Rental Comps decreased 5.8% for the quarter, primarily due to fewer rentals of DVDs and books on CD partially offset by increased rentals of games and Blu-ray movies. Rental Video Comps decreased 7.0% for the quarter and units rented decreased 9.0%. Rental Video Comps sales were negatively impacted by fewer titles released in the $20 million to $80 million gross box office range, which typically represent our best renters. Rental Video Game Comps increased 7.7% and units rented increased 2.8%. We are currently exiting the Book on CD category of our rental business.
Gross Profit — Merchandise. For the first quarter, total merchandise gross profit dollars decreased approximately $1.4 million, or 4.2%, to $32.3 million from $33.7 million for the same period in the prior year, primarily due to lower revenues. As a percentage of total merchandise revenue, merchandise gross profit decreased to 31.0% for the quarter compared to 31.2% for the same period in the prior year, resulting primarily from increased costs to return products partially offset by lower shrinkage expense. The decrease in shrinkage expense is a direct result of our comprehensive store audit program that assesses store level execution and controls designed to reduce shrink, with a strong focus on our high-shrinkage stores.
Gross Profit — Rental. For the first quarter, total rental gross profit dollars decreased approximately $0.9 million, or 6.9%, to $12.2 million from $13.1 million for the same period in the prior year, primarily due to lower revenues. As a percentage of total rental revenue, rental gross profit decreased to 62.7% for the quarter compared to 62.9% for the same period in the prior year.
Selling, General and Administrative Expenses (“SG&A”). As a percentage of total revenue, SG&A remained consistent for the first quarter at 35.2%. SG&A decreased approximately $1.7 million during the quarter, or 3.7%, to $43.7 million compared to $45.4 million for the same quarter last year. The primary drivers of the decrease in total SG&A included a decrease of approximately $0.8 million in store advertising expense, a decrease of approximately $0.3 million in store labor costs, and a decrease of approximately $0.2 million in depreciation expense.
Interest Expense. For the first quarter, interest expense increased approximately $0.1 million, or 100%, to $0.2 million, compared to $0.1 million for the same period in the prior year, primarily as a result of higher interest rates incurred under our Amended and Restated Loan and Security Agreement partially offset by lower average debt levels outstanding during the quarter. The average rate of interest charged for the quarter increased to 2.6% compared to 1.9% for the same period in the prior year.

Task directions: Carry the quarterly results discussion above forward from the point where it ends.

Entries provided:
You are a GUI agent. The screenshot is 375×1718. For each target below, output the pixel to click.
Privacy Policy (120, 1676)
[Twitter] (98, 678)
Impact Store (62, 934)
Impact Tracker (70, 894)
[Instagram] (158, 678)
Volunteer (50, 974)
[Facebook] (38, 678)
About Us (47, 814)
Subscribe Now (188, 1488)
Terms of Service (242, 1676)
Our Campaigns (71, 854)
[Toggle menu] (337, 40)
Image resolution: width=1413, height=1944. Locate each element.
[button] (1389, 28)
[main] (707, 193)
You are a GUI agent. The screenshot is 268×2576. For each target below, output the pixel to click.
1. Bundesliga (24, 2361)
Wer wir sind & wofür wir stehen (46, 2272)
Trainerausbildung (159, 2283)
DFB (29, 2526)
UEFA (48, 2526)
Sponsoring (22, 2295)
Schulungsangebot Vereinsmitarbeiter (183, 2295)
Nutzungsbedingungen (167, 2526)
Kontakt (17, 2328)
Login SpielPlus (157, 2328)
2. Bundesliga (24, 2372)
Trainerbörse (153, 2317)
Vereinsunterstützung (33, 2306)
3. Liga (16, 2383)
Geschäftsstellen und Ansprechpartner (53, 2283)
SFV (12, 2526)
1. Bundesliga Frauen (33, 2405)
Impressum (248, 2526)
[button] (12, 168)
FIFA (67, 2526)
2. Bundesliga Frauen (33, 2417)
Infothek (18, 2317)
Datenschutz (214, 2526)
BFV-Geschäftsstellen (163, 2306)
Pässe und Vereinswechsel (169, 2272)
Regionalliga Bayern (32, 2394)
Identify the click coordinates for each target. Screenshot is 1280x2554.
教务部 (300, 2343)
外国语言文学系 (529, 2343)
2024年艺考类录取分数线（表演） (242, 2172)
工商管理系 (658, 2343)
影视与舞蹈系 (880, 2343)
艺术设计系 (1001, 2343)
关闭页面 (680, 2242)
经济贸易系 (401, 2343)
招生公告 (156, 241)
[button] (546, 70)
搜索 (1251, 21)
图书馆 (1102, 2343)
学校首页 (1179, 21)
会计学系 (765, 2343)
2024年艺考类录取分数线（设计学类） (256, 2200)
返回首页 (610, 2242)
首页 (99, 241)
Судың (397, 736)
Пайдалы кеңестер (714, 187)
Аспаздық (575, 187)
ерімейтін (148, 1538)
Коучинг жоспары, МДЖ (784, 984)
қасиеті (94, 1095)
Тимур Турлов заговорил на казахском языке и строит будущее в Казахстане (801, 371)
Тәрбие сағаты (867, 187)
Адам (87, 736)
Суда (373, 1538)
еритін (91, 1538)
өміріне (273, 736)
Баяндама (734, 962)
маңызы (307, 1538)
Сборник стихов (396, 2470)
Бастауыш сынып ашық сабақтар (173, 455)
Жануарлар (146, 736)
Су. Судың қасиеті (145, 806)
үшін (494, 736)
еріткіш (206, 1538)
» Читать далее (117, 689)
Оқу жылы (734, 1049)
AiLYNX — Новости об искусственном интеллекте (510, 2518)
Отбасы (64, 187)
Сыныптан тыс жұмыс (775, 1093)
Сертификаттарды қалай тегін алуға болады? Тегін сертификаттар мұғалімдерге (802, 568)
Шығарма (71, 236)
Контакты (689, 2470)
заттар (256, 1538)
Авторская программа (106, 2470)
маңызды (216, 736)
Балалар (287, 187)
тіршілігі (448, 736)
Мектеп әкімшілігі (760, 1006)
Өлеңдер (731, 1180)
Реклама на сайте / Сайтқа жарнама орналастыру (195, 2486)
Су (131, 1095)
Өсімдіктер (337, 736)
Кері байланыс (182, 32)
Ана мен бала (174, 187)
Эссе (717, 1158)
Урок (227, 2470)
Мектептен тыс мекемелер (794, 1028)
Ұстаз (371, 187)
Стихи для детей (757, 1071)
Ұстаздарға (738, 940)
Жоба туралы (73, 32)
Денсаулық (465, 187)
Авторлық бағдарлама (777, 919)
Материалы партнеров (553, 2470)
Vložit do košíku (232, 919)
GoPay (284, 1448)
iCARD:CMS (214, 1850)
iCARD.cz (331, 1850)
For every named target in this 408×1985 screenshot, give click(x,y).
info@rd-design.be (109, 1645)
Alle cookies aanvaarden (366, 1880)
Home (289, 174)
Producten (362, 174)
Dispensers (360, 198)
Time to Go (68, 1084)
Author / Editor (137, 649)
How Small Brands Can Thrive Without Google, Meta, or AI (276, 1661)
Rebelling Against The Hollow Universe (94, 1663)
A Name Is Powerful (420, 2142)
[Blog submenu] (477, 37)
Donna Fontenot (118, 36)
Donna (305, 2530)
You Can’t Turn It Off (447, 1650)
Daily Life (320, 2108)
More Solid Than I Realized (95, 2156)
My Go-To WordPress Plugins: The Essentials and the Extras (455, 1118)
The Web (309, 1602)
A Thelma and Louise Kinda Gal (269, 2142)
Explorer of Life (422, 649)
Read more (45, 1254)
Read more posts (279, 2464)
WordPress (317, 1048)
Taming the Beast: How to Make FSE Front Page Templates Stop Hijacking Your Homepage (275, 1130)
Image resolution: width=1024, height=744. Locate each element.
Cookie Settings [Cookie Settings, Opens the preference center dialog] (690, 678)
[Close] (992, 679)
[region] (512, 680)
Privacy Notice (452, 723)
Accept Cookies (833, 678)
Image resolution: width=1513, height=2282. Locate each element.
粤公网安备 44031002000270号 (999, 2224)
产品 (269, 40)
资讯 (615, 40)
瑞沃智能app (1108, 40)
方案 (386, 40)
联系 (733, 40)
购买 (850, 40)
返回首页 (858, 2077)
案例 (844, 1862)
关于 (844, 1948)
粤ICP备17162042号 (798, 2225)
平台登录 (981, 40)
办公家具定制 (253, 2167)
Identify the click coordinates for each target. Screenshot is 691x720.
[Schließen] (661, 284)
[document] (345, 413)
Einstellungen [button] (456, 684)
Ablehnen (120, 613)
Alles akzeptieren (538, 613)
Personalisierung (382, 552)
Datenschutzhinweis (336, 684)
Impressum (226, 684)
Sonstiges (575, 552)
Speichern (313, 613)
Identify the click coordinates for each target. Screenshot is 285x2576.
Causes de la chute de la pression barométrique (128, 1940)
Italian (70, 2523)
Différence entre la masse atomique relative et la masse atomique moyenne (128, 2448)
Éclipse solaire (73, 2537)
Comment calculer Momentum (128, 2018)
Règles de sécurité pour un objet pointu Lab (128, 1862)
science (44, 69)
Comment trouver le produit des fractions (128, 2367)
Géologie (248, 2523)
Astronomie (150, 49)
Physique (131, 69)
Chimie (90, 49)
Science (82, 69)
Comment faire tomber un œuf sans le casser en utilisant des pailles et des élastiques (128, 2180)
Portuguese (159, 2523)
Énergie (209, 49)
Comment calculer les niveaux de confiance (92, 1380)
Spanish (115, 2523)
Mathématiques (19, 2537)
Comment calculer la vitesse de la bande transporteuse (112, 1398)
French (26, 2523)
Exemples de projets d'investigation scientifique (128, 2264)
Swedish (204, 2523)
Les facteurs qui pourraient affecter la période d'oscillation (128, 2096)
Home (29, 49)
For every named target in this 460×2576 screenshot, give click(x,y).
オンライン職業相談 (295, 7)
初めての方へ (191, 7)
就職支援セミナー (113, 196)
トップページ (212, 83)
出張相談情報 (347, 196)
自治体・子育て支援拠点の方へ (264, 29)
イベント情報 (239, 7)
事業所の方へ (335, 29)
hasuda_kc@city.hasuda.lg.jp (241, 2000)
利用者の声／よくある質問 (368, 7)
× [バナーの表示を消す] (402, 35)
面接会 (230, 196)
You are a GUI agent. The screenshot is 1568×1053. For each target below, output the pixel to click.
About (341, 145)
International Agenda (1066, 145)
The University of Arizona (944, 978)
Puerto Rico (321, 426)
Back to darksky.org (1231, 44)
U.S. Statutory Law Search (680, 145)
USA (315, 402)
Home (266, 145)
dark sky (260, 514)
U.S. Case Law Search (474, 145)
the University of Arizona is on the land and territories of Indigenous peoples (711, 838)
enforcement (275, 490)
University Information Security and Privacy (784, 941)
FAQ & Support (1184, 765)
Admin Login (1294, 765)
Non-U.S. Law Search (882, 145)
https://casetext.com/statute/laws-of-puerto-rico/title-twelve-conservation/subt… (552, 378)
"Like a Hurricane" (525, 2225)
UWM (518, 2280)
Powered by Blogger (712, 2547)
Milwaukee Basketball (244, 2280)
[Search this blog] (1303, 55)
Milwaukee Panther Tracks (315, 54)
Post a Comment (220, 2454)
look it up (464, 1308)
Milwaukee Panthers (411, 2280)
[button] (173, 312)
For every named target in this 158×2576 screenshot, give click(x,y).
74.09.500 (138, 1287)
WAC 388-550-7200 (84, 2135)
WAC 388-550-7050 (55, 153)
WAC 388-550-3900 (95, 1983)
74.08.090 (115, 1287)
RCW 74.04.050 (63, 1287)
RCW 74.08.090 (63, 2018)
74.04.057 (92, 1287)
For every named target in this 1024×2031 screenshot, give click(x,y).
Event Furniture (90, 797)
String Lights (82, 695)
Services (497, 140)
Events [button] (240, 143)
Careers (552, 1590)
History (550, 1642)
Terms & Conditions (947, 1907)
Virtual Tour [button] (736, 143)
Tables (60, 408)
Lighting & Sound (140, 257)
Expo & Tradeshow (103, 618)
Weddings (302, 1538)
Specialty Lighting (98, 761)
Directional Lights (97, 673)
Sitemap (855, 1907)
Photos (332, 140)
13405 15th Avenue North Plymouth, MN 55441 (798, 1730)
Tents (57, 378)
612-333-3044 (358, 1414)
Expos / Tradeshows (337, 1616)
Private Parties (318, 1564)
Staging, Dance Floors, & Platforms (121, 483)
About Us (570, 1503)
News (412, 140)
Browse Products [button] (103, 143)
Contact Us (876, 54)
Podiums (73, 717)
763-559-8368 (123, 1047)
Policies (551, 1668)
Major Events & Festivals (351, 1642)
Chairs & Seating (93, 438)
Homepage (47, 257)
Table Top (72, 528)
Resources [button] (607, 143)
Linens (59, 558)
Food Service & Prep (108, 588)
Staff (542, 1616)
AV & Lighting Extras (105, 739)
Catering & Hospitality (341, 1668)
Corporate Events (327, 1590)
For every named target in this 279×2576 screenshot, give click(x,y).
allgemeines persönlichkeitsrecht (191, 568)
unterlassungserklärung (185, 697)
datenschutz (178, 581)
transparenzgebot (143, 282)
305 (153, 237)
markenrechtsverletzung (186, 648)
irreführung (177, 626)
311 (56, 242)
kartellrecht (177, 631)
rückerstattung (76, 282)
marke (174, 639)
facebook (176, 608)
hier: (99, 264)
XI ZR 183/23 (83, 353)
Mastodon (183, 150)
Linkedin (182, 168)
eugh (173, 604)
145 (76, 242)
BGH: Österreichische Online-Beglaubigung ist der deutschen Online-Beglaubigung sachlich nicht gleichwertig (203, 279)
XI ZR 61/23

Result:
Income Tax Expense. During the three months ended April 30, 2010, the Company recorded a discrete tax benefit of approximately $0.2 million related to amended state returns resulting from an Internal Revenue Service audit of the Company’s previously filed Federal tax returns. No discrete tax items were recorded during the three months ended April 30, 2011. Primarily as a result of this discrete tax benefit, the effective tax rate for the first quarter of fiscal 2011 increased to 47.1% compared to 28.3% for the first quarter of fiscal 2010.
Stock Repurchase
On September 18, 2001, we announced a stock repurchase program of up to $5.0 million of our common stock. As of April 30, 2011, the Board of Directors had approved increases in the program totaling $32.5 million. During the first quarter of fiscal 2011, we purchased a total of 129,400 shares of common stock at a cost of $653,598, or $5.05 per share. As of April 30, 2011, a total of 4,808,040 shares had been repurchased under the program at a cost of approximately $29.9 million, for an average cost of approximately $6.22 per share. As of April 30, 2011 a total of $7.6 million remained available under the stock repurchase program.
Store Activity
Since March 21, 2011, which was the last date we reported store activity, we have the following activity to report.
   
Store opened in Nampa, Idaho on April 18, 2011. This store is our fifth in the Boise area and contains 20,201 selling square footage.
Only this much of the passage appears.